Thursday, October 27, 2005

Learning to Love the Hard Way

In the last day or so, I have been thinking a lot about the people in my life that are "hard to love." (I hope you are not sitting there thinking, "Oh, that's me. I'm hard for her to love me." If you are, then please talk to me!) Each of these people that I struggle to love, I struggle to love for a different reason--some I feel that I have been crossed by, some grate on my nerves, some I simply don't understand. I wish that it was easy for me to love these people. I wish that they had never hurt me or that they didn't do the things they do that drive me crazy. I wish I could look at them and first see someone created by our God and someone who Jesus died to save--someone as torn and broken and ugly as I am, someone that ultimate grace and ultimate love is freely offered to. But I confess that I first see the irritating things that make me sometimes annoyed at their vary existence.

What irritates me even more is that as much as I am annoyed and frustrated by these people, Jesus loves them a hundred times more. I can't comprehend how He could possibly love someone that irks me so much. But He loves them all the same and He died for them as much as He died for me.

So what do you do with that? How do I begin to love them like God loves them? How do I let go and learn to love them--yes, even though they are hard to love and sometimes, it seems, impossible to love?

I guess the truth is that if love truly is a verb and verbs are actions that require thought and choice to make that action, then love must be a choice as well as a verb. That must mean that I--who have control of my actions, who can choose to be reactive or proactive towards people--can choose to love them. I can choose to let go of the things that vex me. I can choose to not let the injuries that they may cause, change who I am or how I see them--as a child of God. I guess that's what Jesus did when He prayed, Father, forgive them for they know not what they do.

So maybe as I choose to become more Christ-like, as I choose to allow the Spirit to work on me, as I choose to learn and grow, then I learn how to choose to love them despite it all. Maybe as I work on me, then they become easier to love simply because I am becoming one with Christ. I can't change them, I can only change me and how I respond to them and how I see them.

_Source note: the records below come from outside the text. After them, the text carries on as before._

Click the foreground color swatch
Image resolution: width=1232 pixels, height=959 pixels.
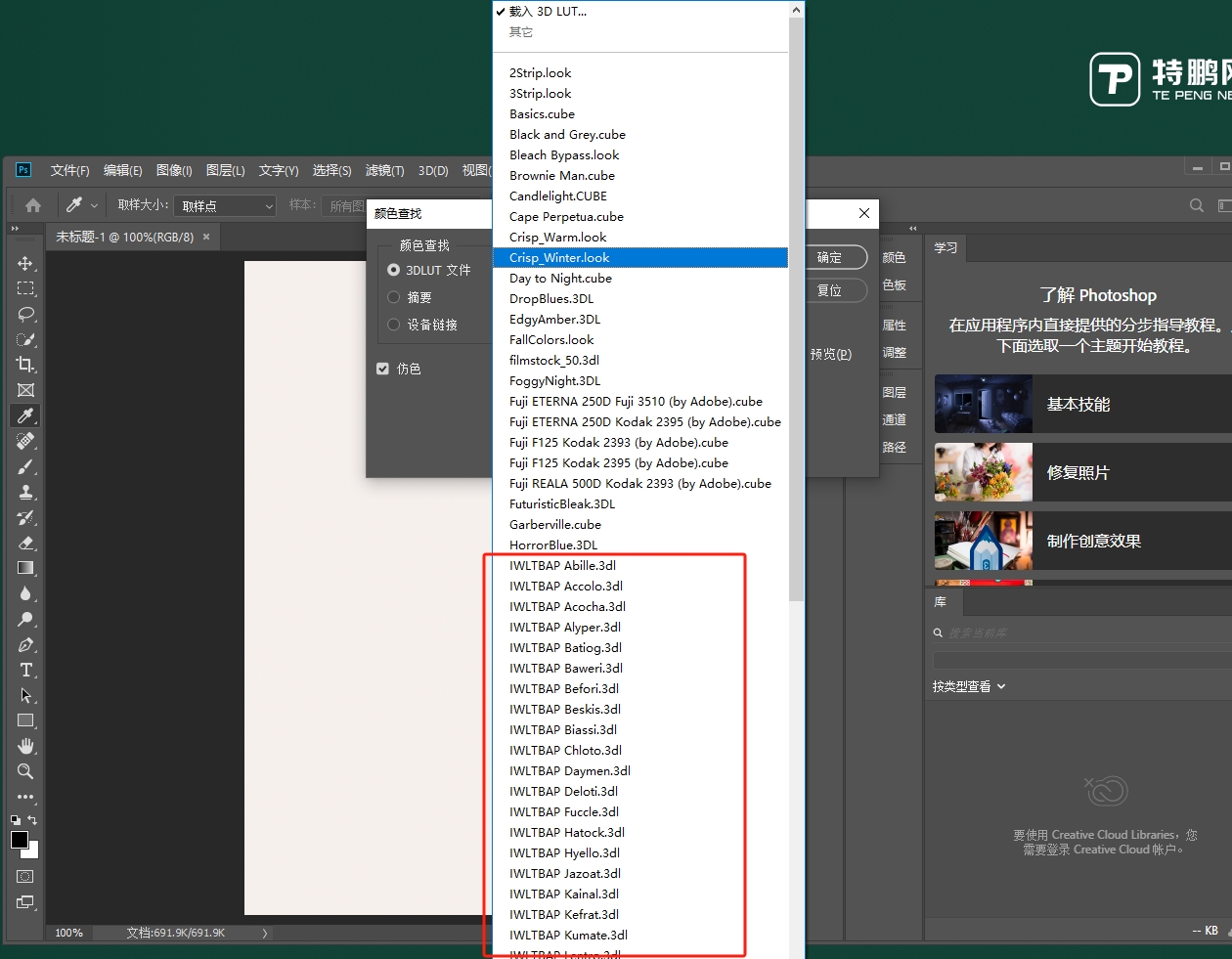click(x=20, y=840)
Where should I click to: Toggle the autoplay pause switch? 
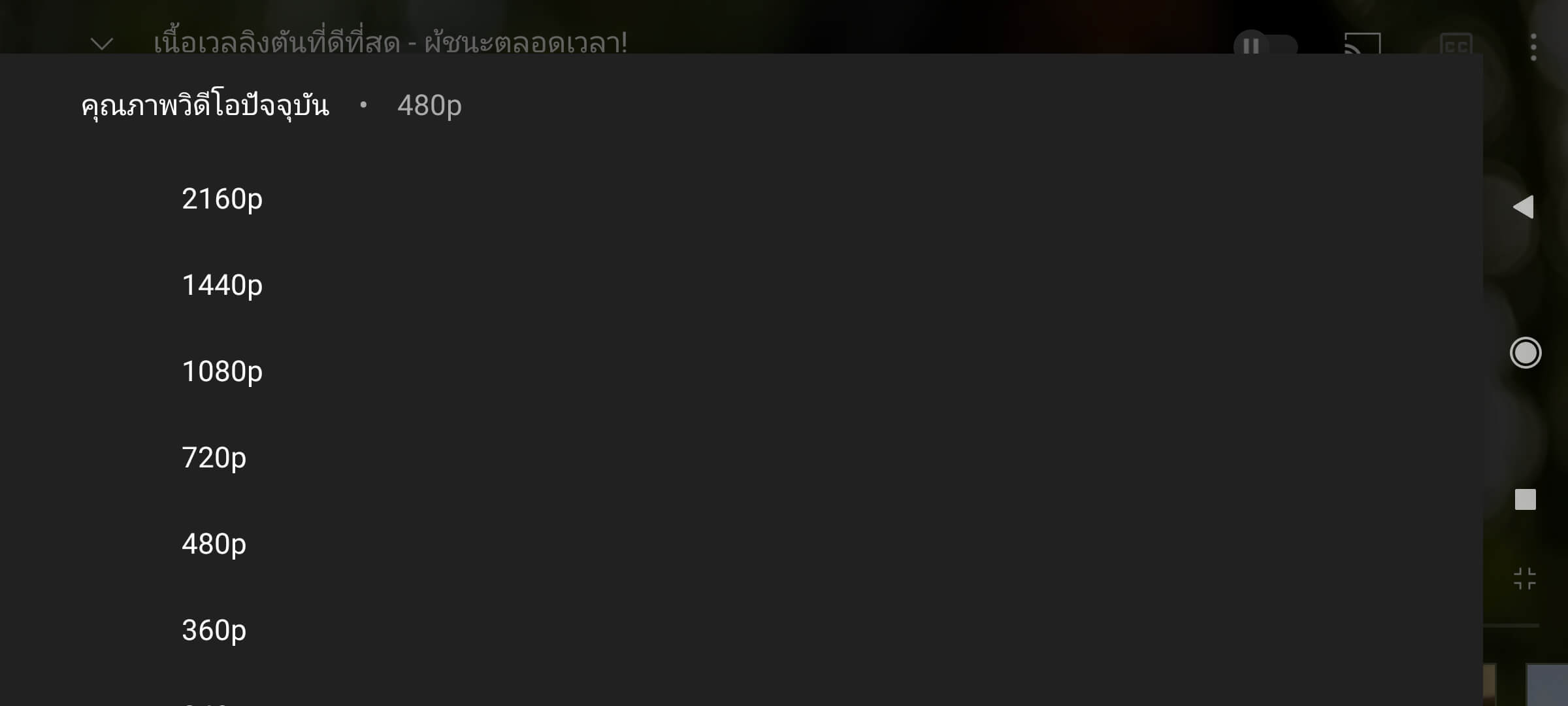click(1265, 44)
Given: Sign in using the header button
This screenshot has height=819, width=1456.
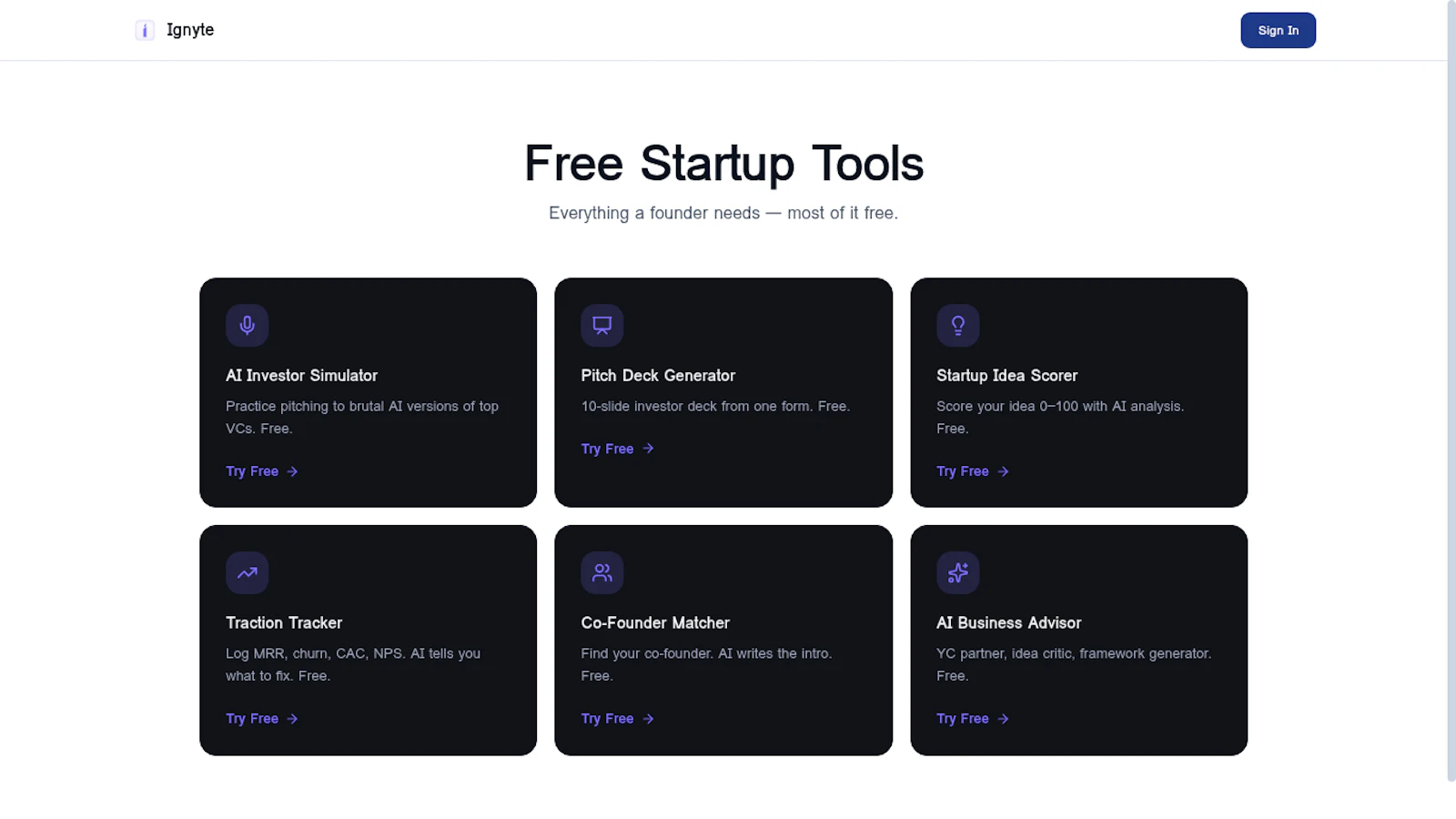Looking at the screenshot, I should pyautogui.click(x=1278, y=30).
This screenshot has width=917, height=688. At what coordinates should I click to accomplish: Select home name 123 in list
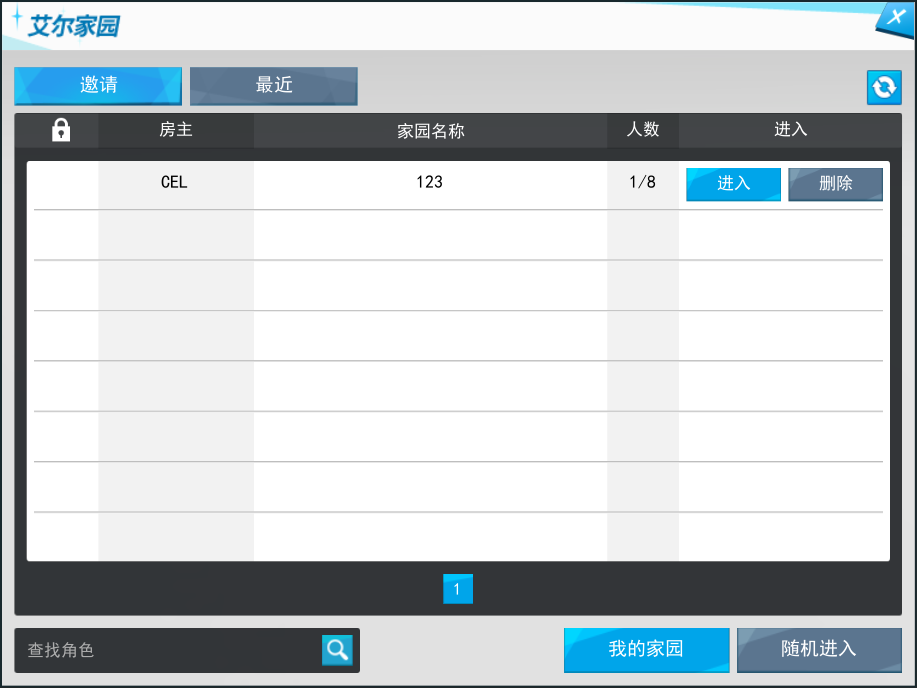(429, 183)
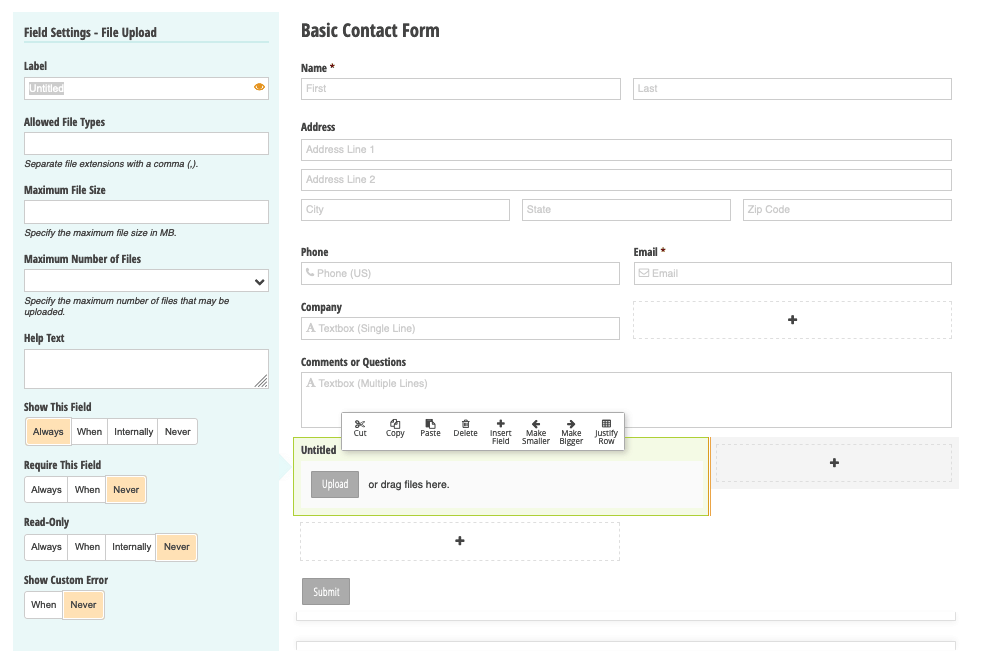Click the plus placeholder beside Company field
This screenshot has height=651, width=1007.
click(x=792, y=320)
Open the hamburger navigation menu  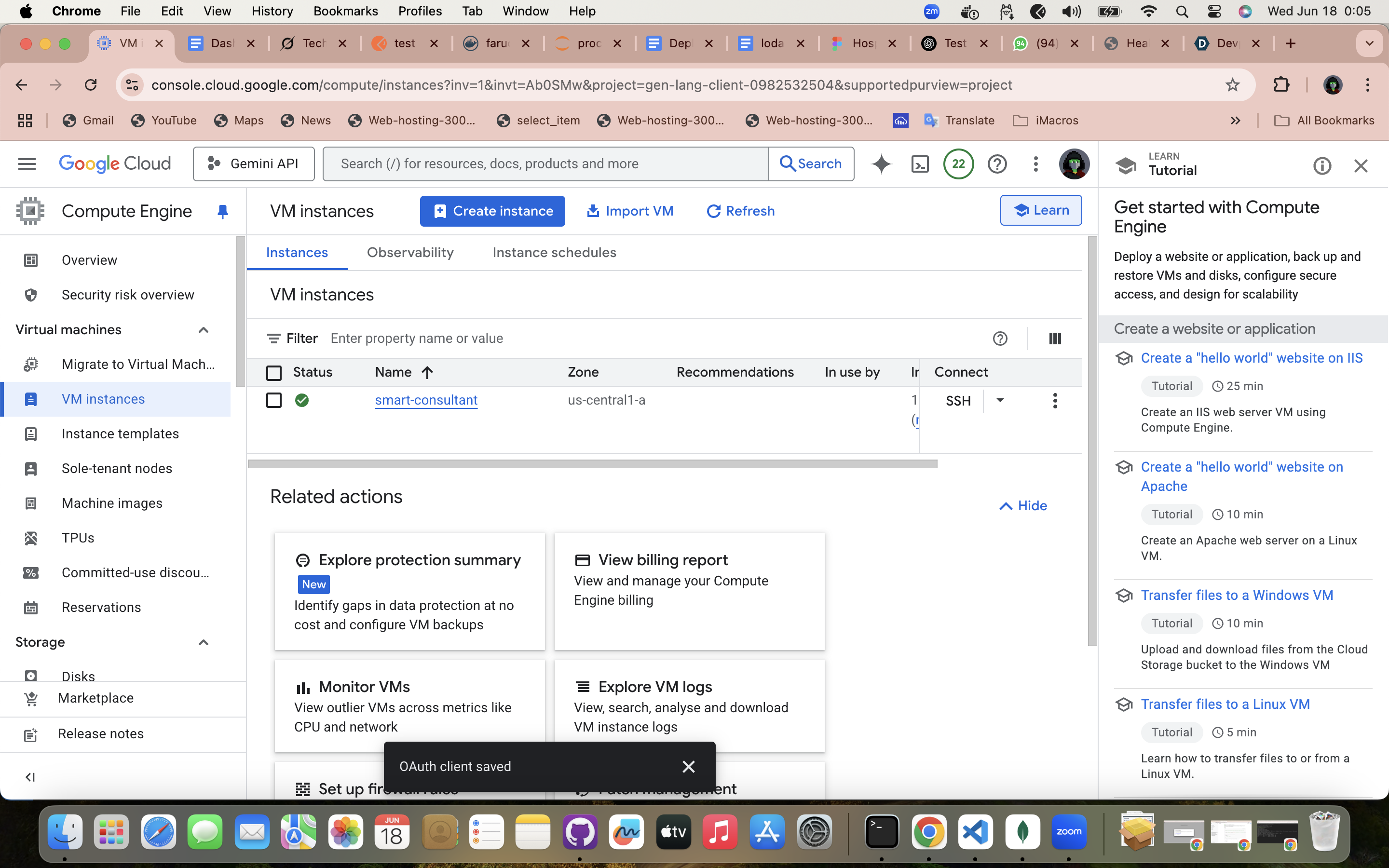pyautogui.click(x=27, y=164)
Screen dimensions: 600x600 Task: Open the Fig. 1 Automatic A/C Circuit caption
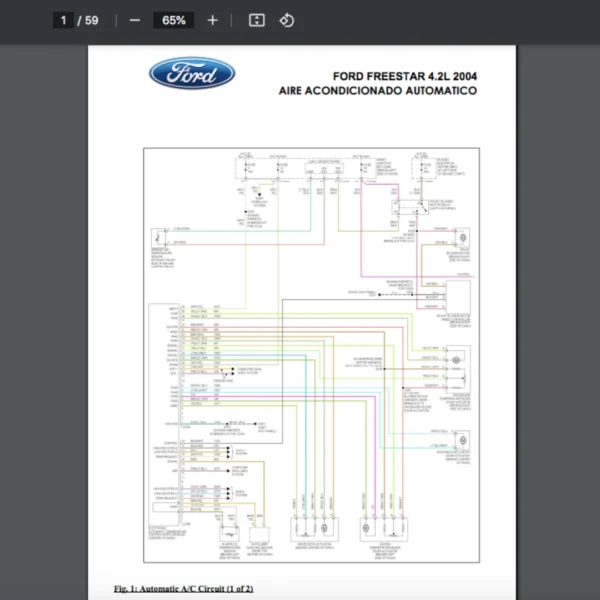tap(184, 588)
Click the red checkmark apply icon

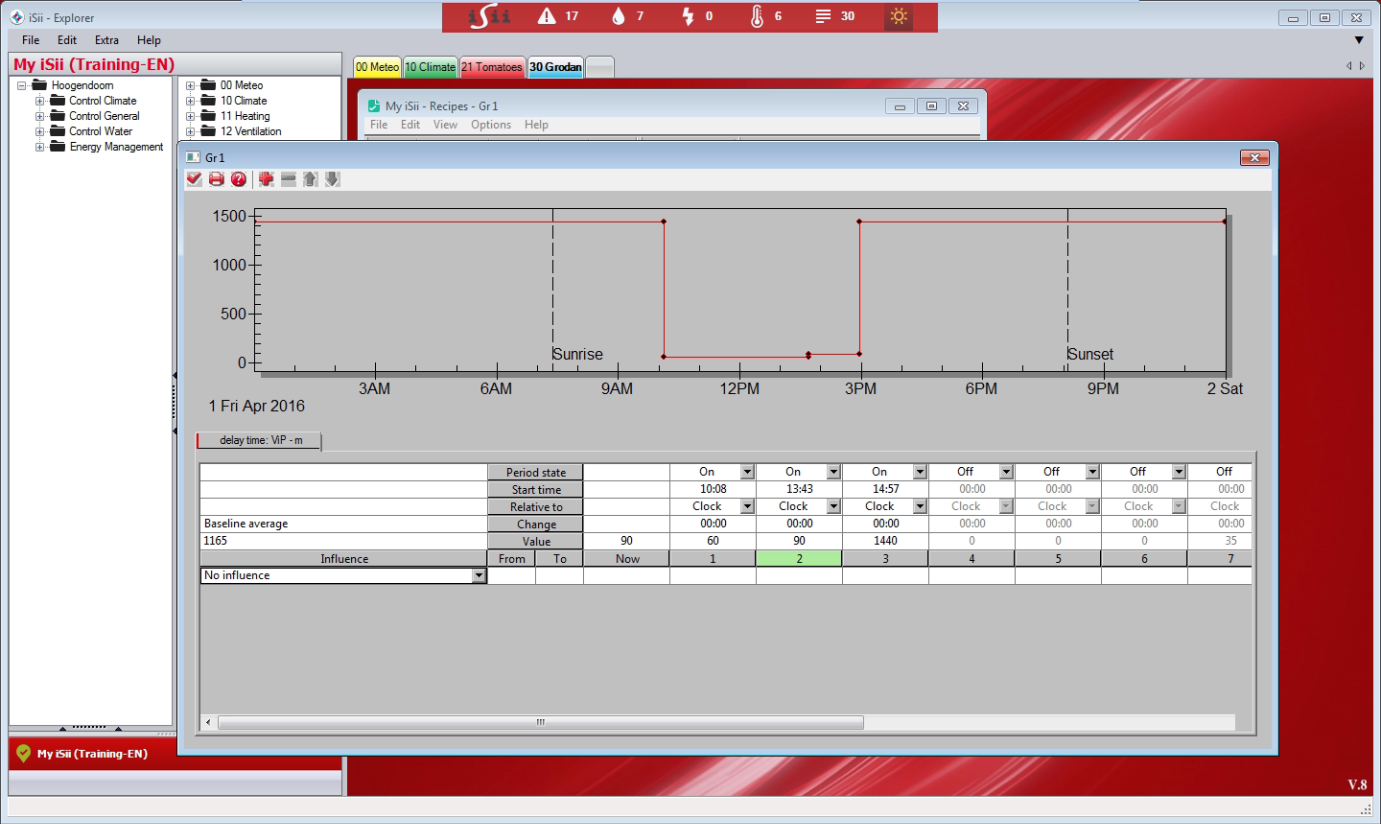point(194,179)
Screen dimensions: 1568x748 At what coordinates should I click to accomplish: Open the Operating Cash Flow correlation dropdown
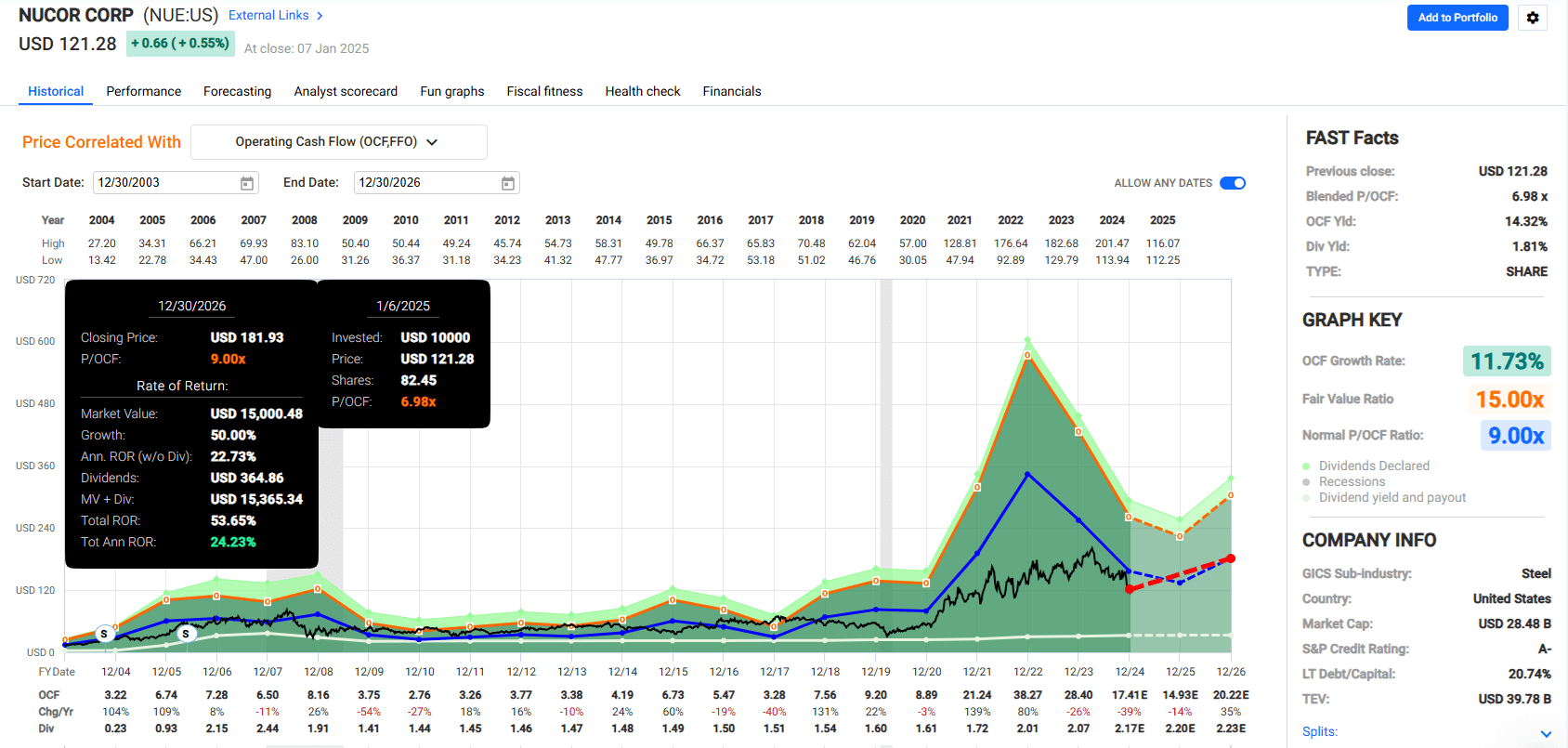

Father, give me the courage to change who I am. Give me the courage to be like-minded with Christ. Give me the courage to learn how to love those who it is hard for me to love. Teach me how easy it is to love them because I am growing and walking with You. Father, grow me that I might love them. Father, forgive me for not loving them. Forgive me for my lack of willingness to learn to love them. Forgive me for my selfishness. Humble me before You, Lord, I want to love You and I want to love Your people. Amen.


kristi w said...

There is a person who used to totally drive me mind-numbingly crazy. Because of life circumstances, I couldn't just avoid this person (think in-law, co-worker, etc.). Years down the road now, I've thought about how this person doesn't faze me any more. Are they still as annoying? Maybe. Probably. I'd like to think, though, that like you've pointed out, I have chosen, little by little, to be more like Christ. It hasn't been a decision to like this person even; in developing my relationship with Jesus, other relationships take on a new sheen. The little things just aren't that big of a deal any longer.

Keep growing, girl!

kristi w said...

And nice pictures to accompany your post! ;-)

Jason Hill said...

I think you stumbled upon something with that whole love=choice stuff. We get hammered with the "falling in love" and "feeling love" talk so much that we are brainwashed to think that our love for someone else is something that happens to us with out our involvement. I understand that it is a lovely, romatic notion, but it won't last; and it won't get you anywhere when you apply it to the 2nd greatest command. Good lesson for me: my love for others is all about a choice, and is not a reaction to how that person makes me feel.